Perguntas a responder
A. No texto sobre Lula, reproduza o trecho de "A defesa de" a "a ditadura militar." e substitua "governo" por "Executivo".
B. Traduza para o inglês esta frase do texto sobre Lula: "Ao se referenciar ao antecessor, o petista opta por adjetivos e alusões."
C. Com base no texto sobre Lula, responda:
(i) A quem Lula atribuiu as vaias contra Dilma na abertura da Copa do Mundo de 2014?
(ii) Qual foi o objetivo da Comissão da Verdade?
(iii) Quantas vezes Lula citou Bolsonaro nominalmente?

Texto da página
..............................
Em outro momento, Lula reduziu as vaias contra a Dilma na abertura da Copa do Mundo no Brasil, em 2014, a uma “classe média alta que conseguiu ter acesso” ao evento.
A defesa de Lula à companheira de partido é um dos fatores que tensionam a relação do governo com os militares. Integrantes das Forças Armadas das mais variadas patentes convergem em ataques ao governo Dilma por, dentre outras medidas, ter apoiado e sancionado a lei que instalou a Comissão da Verdade, cujo objetivo foi apurar os crimes cometidos durante a ditadura militar.
Apesar das sabida ojeriza dos militares à Dilma, Lula já chegou a dizer que as Forças Armadas nunca criaram problemas em seu governo e “não criaram com a Dilma também”.
Se com a aliada de partido há menções recorrentes, Lula citou nominalmente o oponente Bolsonaro apenas 10 vezes. Ao se referenciar ao antecessor, o petista opta por adjetivos e alusões. Figuras como o vice-presidente Geraldo Alckmin (PSB) e o presidente do Banco Nacional de Desenvolvimento Econômico e Social (BNDES), Aloizio Mercadante, chegam a ser muito mais mencionados que Bolsonaro, com 11 e 14 citações respectivamente.
..............................
Material fornecido
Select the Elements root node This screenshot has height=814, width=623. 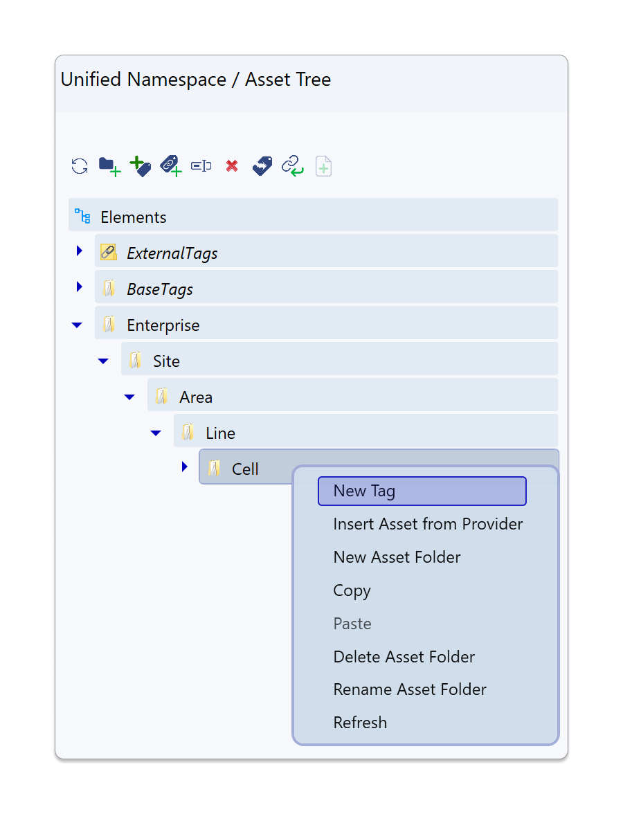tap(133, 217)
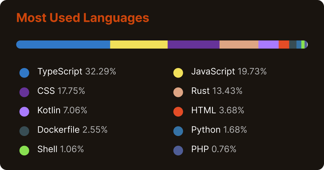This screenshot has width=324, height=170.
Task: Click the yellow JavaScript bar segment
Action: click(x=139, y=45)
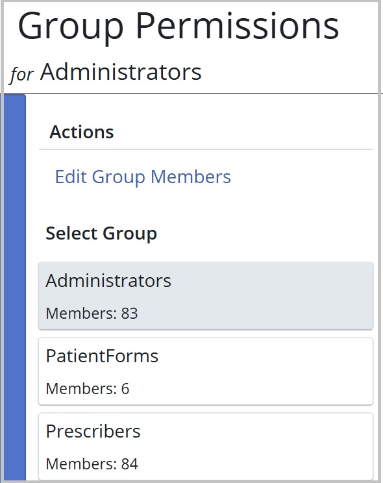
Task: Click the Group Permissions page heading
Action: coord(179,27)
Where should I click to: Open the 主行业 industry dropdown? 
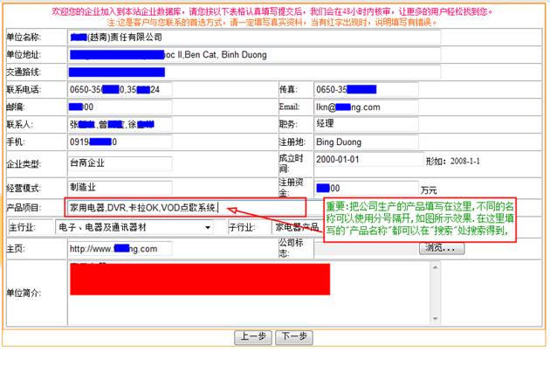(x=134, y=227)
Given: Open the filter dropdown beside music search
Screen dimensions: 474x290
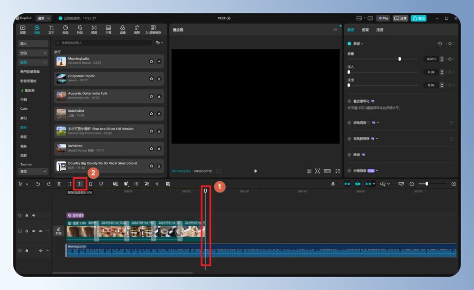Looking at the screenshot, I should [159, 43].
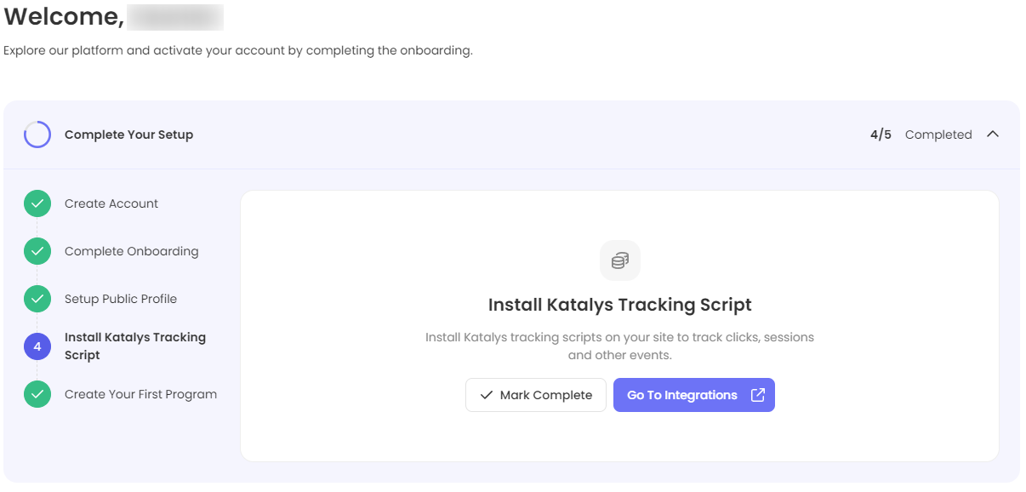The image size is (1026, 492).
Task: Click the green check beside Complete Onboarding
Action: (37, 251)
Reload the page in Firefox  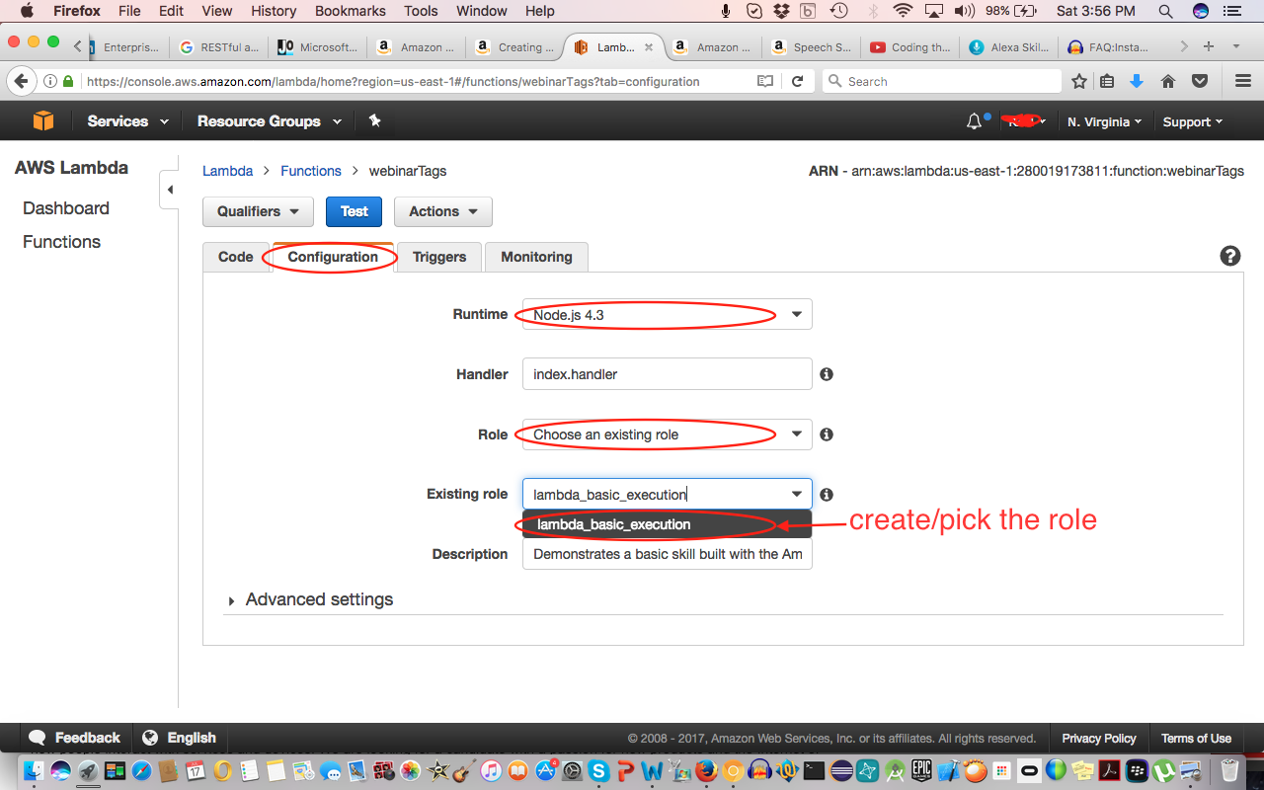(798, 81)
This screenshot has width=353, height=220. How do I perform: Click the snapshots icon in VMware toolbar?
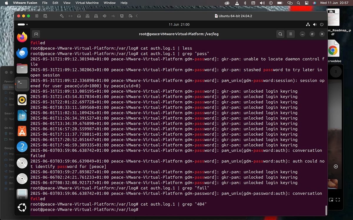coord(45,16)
..............................
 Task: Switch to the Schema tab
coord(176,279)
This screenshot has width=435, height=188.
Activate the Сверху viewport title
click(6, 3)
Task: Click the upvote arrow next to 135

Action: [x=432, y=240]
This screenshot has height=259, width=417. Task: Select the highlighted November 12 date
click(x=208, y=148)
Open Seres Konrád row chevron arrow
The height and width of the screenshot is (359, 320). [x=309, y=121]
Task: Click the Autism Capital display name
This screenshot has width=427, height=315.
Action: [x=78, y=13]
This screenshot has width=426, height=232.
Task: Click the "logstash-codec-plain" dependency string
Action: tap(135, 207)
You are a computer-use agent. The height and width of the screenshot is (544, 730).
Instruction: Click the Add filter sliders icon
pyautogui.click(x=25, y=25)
..............................
Respostas por tarefa
A.
A defesa de Lula à companheira de partido é um dos fatores que tensionam a relação do Executivo com os militares. Integrantes das Forças Armadas das mais variadas patentes convergem em ataques ao Executivo Dilma por, dentre outras medidas, ter apoiado e sancionado a lei que instalou a Comissão da Verdade, cujo objetivo foi apurar os crimes cometidos durante a ditadura militar.

B. When referring to his predecessor, the PT member opts for adjectives and allusions.

C.
(i) A uma "classe média alta que conseguiu ter acesso" ao evento.
(ii) Apurar os crimes cometidos durante a ditadura militar.
(iii) Apenas 10 vezes.